*** Opening of PAGE TEXT ***

The American Cancer Society recommends that women ages 45 to 54 have yearly mammograms, and then once every two years as they get older. The American College of Obstetricians and Gynecologists recommends that women get mammograms starting at age 40 once a year or every two years. In the U.S., medical providers screen women by universal guidelines like these, and as a consequence, half of all women getting annual mammograms over a 10-year period will have a false-positive finding that can lead to unnecessary anxiety. This new study suggests that it's more beneficial for women to offer a more individualized approach to screening.

"In a nutshell, we found that not offering screening to women at low risk could improve the cost-effectiveness of the screening program, reduce the cost of the program, reduce overdiagnosis while maintaining most of the reduction in breast cancer death," Pashayan said.

To conduct the study, the researchers ran computer simulations on a hypothetical cohort of patients to test the effectiveness of personalized screening. They used data from the National Health Services Breast Screening Program in the U.K. to model the results.

The researchers found that genetic testing and informing each woman of her individual risk could result in only the 71 percent of patients at highest risk being screened, while the low risk 30 percent forego screenings.

Genetic variations were looked at to evaluate a woman's risk level. There are over 300 known gene variations associated with breast cancer that can increase or decrease susceptibility for the disease. By looking at these variations, doctors can generate a risk score for each woman, Pashayan said.

Environmental risk factors—like smoking and family history of cancer—should also be monitored.

"We need to change the model of delivery of breast screening and recognize that women are individuals with different risks and lifestyles. They should be offered screening tailored to their own profile," Fiona Gilbert, a co-author of the study from the University of Cambridge, told The Guardian.

*** Close of PAGE TEXT ***
*** Opening of DATA EXCERPT ***

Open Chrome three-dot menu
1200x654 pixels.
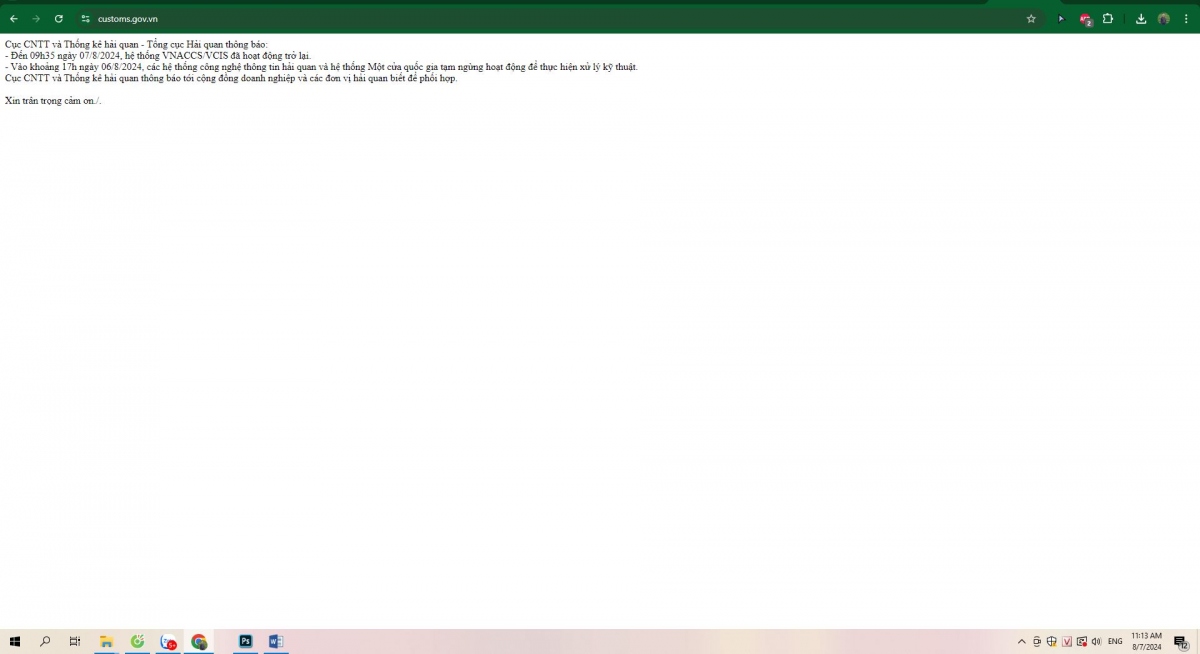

*** Close of DATA EXCERPT ***

_WHAT YOU NEED TO DO:_ In the breast screening text, how many known gene variations are associated with breast cancer?

_EXERCISE SOLUTION:_ Over 300.